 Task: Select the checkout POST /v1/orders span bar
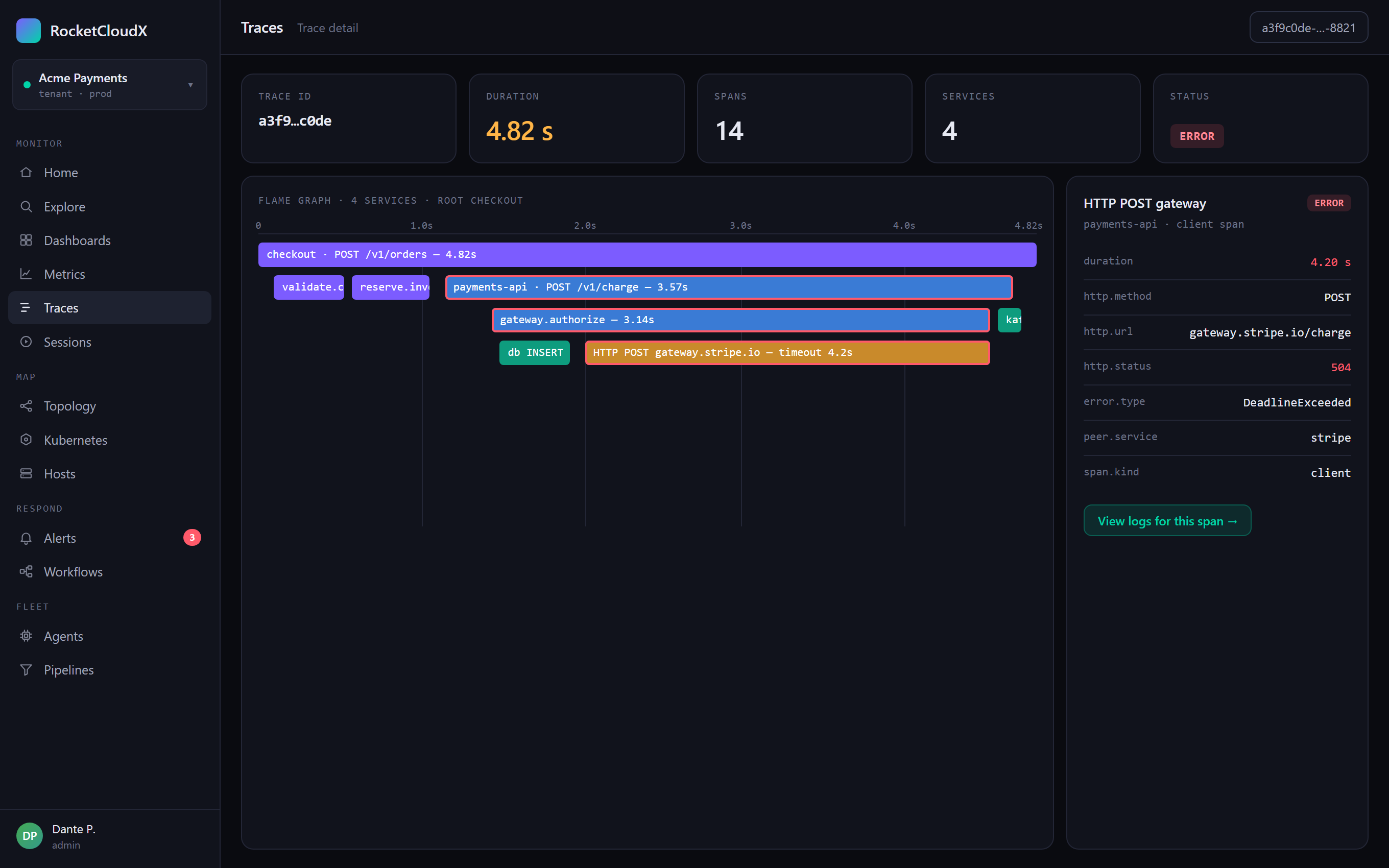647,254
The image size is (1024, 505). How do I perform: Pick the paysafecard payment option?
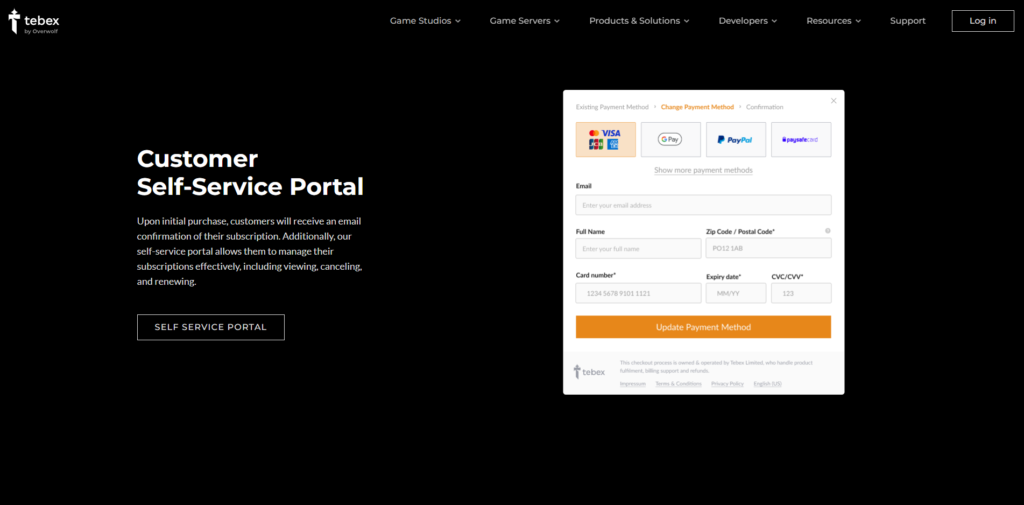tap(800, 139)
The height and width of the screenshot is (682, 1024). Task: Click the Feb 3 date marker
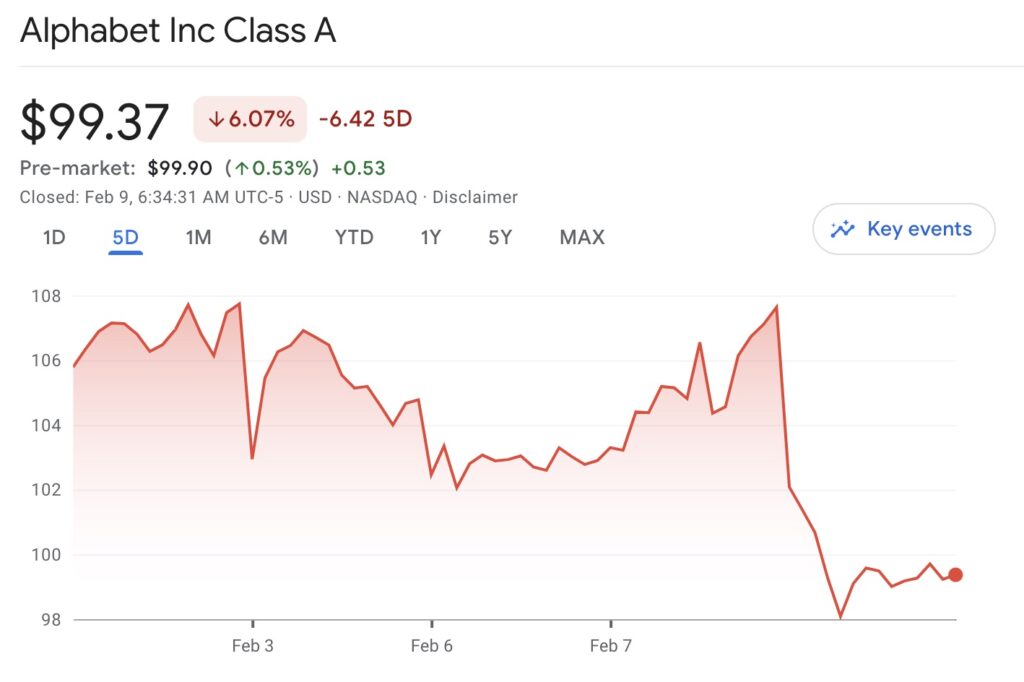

━━━━━━━━

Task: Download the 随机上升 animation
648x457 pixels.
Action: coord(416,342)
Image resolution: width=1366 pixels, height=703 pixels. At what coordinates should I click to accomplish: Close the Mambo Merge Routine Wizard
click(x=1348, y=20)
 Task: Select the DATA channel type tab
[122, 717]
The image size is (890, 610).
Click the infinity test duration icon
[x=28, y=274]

━━━━━━━━

**ACTIVITY:** What you return should be exactly the lines above, starting at the one with "648x457 pixels." and ending at the one with "The image size is (890, 610).", and nothing else.

**WRITTEN RESPONSE:**
648x457 pixels.
Action: coord(416,342)
Image resolution: width=1366 pixels, height=703 pixels. At what coordinates should I click to accomplish: Close the Mambo Merge Routine Wizard
click(x=1348, y=20)
 Task: Select the DATA channel type tab
[122, 717]
The image size is (890, 610).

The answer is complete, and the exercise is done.